* Action item:
Transcribe all the records with complete accuracy.

(Beginning of The input)

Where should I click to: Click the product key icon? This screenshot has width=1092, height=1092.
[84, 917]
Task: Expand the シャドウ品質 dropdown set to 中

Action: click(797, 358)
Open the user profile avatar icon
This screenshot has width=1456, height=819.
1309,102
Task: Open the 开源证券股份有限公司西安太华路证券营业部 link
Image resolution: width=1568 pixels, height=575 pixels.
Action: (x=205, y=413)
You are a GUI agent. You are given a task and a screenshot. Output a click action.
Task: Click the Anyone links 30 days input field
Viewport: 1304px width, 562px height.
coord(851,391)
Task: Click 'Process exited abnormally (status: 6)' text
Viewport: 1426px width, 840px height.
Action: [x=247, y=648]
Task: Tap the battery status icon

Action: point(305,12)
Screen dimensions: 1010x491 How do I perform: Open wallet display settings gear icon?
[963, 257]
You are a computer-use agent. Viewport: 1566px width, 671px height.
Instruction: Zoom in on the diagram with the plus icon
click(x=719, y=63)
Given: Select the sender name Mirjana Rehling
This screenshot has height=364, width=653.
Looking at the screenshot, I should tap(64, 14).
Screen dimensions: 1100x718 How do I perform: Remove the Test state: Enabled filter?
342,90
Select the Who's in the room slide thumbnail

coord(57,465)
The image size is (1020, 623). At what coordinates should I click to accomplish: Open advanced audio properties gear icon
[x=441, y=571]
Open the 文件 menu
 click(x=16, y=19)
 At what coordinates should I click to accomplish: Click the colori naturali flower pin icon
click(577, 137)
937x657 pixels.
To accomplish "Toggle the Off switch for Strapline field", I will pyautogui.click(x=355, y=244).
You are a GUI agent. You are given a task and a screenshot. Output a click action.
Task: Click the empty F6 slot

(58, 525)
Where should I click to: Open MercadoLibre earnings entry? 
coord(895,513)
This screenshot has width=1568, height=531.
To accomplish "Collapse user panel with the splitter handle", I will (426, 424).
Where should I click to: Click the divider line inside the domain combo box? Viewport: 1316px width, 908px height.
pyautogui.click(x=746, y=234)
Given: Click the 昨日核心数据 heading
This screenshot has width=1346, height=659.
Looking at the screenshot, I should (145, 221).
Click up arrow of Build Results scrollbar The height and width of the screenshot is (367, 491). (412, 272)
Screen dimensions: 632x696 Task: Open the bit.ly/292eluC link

(End of The input)

* Answer box:
Where should I click to: Click the product key icon? This screenshot has width=1092, height=1092.
[84, 917]
Task: Expand the シャドウ品質 dropdown set to 中

Action: click(797, 358)
Open the user profile avatar icon
This screenshot has width=1456, height=819.
1309,102
Task: Open the 开源证券股份有限公司西安太华路证券营业部 link
Image resolution: width=1568 pixels, height=575 pixels.
Action: (x=205, y=413)
You are a GUI agent. You are given a task and a screenshot. Output a click action.
Task: Click the Anyone links 30 days input field
Viewport: 1304px width, 562px height.
coord(851,391)
Task: Click 'Process exited abnormally (status: 6)' text
Viewport: 1426px width, 840px height.
Action: [x=247, y=648]
Task: Tap the battery status icon

Action: point(305,12)
Screen dimensions: 1010x491 How do I perform: Open wallet display settings gear icon?
[963, 257]
You are a computer-use agent. Viewport: 1566px width, 671px height.
Instruction: Zoom in on the diagram with the plus icon
click(x=719, y=63)
Given: Select the sender name Mirjana Rehling
This screenshot has height=364, width=653.
Looking at the screenshot, I should tap(64, 14).
Screen dimensions: 1100x718 How do I perform: Remove the Test state: Enabled filter?
342,90
Select the Who's in the room slide thumbnail

coord(57,465)
The image size is (1020, 623). At what coordinates should I click to accomplish: Open advanced audio properties gear icon
[x=441, y=571]
Open the 文件 menu
 click(x=16, y=19)
 At what coordinates should I click to accomplish: Click the colori naturali flower pin icon
click(577, 137)
937x657 pixels.
To accomplish "Toggle the Off switch for Strapline field", I will pyautogui.click(x=355, y=244).
You are a GUI agent. You are given a task and a screenshot. Output a click action.
Task: Click the empty F6 slot

(58, 525)
Where should I click to: Open MercadoLibre earnings entry? 
coord(895,513)
This screenshot has width=1568, height=531.
To accomplish "Collapse user panel with the splitter handle", I will (426, 424).
Where should I click to: Click the divider line inside the domain combo box? Viewport: 1316px width, 908px height.
pyautogui.click(x=746, y=234)
Given: Click the 昨日核心数据 heading
This screenshot has width=1346, height=659.
Looking at the screenshot, I should (145, 221).
Click up arrow of Build Results scrollbar The height and width of the screenshot is (367, 491). (412, 272)
Screen dimensions: 632x696 Task: Open the bit.ly/292eluC link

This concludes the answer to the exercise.